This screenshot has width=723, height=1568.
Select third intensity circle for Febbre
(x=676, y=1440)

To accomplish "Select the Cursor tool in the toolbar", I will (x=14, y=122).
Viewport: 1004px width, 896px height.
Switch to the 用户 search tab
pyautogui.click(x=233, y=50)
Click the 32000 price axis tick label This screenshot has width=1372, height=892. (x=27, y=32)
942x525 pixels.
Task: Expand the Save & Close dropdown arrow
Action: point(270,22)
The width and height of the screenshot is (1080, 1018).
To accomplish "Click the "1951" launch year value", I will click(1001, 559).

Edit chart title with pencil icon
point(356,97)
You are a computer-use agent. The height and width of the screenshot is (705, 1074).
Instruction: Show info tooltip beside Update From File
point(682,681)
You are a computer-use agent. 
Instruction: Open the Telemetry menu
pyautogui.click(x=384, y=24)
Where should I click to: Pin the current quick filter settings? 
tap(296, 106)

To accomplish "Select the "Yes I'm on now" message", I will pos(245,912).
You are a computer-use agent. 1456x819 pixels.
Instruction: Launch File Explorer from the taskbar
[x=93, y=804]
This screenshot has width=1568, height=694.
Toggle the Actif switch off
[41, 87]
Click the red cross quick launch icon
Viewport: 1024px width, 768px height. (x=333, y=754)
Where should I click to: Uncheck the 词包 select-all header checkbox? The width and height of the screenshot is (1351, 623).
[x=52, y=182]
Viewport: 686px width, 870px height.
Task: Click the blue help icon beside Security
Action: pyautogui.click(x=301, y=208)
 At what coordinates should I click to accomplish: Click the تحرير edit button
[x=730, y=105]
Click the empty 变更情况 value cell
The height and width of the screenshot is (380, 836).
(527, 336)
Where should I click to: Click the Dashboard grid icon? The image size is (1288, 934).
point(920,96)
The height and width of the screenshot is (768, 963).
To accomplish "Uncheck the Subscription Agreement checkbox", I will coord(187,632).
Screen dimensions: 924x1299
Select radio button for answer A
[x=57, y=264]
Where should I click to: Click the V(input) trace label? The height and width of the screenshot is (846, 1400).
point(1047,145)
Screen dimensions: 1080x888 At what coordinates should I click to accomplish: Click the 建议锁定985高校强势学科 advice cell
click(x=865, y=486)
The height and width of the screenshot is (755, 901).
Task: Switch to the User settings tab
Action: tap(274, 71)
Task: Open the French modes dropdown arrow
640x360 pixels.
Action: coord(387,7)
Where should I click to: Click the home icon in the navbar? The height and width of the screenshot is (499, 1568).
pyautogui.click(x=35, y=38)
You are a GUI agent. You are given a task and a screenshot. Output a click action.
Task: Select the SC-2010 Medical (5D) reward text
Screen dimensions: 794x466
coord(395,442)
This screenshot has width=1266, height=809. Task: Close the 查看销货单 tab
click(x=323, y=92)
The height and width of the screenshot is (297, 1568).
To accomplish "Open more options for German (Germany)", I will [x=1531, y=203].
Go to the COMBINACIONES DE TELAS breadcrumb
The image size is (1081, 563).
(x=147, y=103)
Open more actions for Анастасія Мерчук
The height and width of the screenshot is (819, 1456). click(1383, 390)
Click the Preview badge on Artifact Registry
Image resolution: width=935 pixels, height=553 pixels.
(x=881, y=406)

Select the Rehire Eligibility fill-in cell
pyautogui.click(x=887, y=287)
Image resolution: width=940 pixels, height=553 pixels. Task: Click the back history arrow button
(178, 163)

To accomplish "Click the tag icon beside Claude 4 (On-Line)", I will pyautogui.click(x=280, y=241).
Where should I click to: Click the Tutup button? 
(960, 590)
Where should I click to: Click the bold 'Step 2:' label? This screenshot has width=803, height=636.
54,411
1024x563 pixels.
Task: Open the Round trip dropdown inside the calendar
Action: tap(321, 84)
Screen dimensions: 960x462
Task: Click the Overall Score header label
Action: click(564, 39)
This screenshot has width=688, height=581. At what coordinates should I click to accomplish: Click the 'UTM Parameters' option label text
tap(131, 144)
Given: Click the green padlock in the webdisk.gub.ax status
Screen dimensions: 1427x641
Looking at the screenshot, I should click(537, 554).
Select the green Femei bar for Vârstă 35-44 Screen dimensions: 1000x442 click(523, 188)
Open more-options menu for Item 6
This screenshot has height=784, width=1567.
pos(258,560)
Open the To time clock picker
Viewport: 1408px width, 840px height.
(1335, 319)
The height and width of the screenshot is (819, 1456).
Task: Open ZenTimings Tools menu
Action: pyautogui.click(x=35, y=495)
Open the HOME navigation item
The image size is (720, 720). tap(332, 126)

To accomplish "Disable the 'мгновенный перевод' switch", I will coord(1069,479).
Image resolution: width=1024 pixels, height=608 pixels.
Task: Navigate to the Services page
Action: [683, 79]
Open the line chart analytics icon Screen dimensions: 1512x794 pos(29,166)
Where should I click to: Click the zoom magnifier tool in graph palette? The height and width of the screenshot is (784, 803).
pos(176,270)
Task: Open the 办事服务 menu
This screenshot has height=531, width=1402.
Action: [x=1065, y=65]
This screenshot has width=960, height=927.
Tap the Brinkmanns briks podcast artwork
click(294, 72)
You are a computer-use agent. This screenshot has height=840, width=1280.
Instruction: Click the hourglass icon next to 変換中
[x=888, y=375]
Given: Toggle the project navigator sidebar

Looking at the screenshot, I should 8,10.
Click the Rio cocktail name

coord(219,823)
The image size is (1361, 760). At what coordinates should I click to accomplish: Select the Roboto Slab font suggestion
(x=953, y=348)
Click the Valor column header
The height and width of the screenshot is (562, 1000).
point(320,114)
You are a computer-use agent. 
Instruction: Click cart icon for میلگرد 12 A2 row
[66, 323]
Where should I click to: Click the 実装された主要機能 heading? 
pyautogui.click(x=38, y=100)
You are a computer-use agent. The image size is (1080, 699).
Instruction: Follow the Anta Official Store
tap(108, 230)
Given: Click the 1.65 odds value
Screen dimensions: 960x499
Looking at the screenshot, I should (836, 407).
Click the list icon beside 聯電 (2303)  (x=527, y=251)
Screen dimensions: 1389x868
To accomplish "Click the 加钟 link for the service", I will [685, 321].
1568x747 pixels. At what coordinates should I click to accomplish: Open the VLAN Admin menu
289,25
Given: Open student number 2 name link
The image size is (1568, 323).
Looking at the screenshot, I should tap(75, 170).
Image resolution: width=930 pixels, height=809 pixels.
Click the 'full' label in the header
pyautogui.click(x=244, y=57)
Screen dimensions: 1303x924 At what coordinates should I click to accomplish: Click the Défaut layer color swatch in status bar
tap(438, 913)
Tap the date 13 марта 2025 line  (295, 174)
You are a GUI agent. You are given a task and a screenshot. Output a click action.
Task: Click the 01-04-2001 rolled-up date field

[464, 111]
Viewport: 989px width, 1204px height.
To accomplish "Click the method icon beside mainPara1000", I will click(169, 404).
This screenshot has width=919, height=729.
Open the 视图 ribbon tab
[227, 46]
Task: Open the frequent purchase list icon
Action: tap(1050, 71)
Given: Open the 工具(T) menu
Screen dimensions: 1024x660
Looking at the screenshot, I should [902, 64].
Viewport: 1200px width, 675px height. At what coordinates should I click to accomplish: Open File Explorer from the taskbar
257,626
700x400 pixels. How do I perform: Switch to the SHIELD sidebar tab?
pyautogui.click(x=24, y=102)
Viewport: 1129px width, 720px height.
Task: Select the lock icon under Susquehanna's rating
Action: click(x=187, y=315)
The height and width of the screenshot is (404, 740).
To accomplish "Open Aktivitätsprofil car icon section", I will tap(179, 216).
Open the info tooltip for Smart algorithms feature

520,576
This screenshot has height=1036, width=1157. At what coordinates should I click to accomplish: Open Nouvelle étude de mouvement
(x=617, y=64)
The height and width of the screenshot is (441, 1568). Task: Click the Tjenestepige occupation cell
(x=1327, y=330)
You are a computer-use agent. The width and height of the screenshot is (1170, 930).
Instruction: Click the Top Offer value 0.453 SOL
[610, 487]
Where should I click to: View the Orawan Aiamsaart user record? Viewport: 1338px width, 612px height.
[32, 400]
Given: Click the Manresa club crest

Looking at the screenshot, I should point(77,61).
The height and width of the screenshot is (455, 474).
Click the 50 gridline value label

================================

Count how many lines in the rows above contain the word "Toggle". Reply with the number alone.

Finished exercise:
2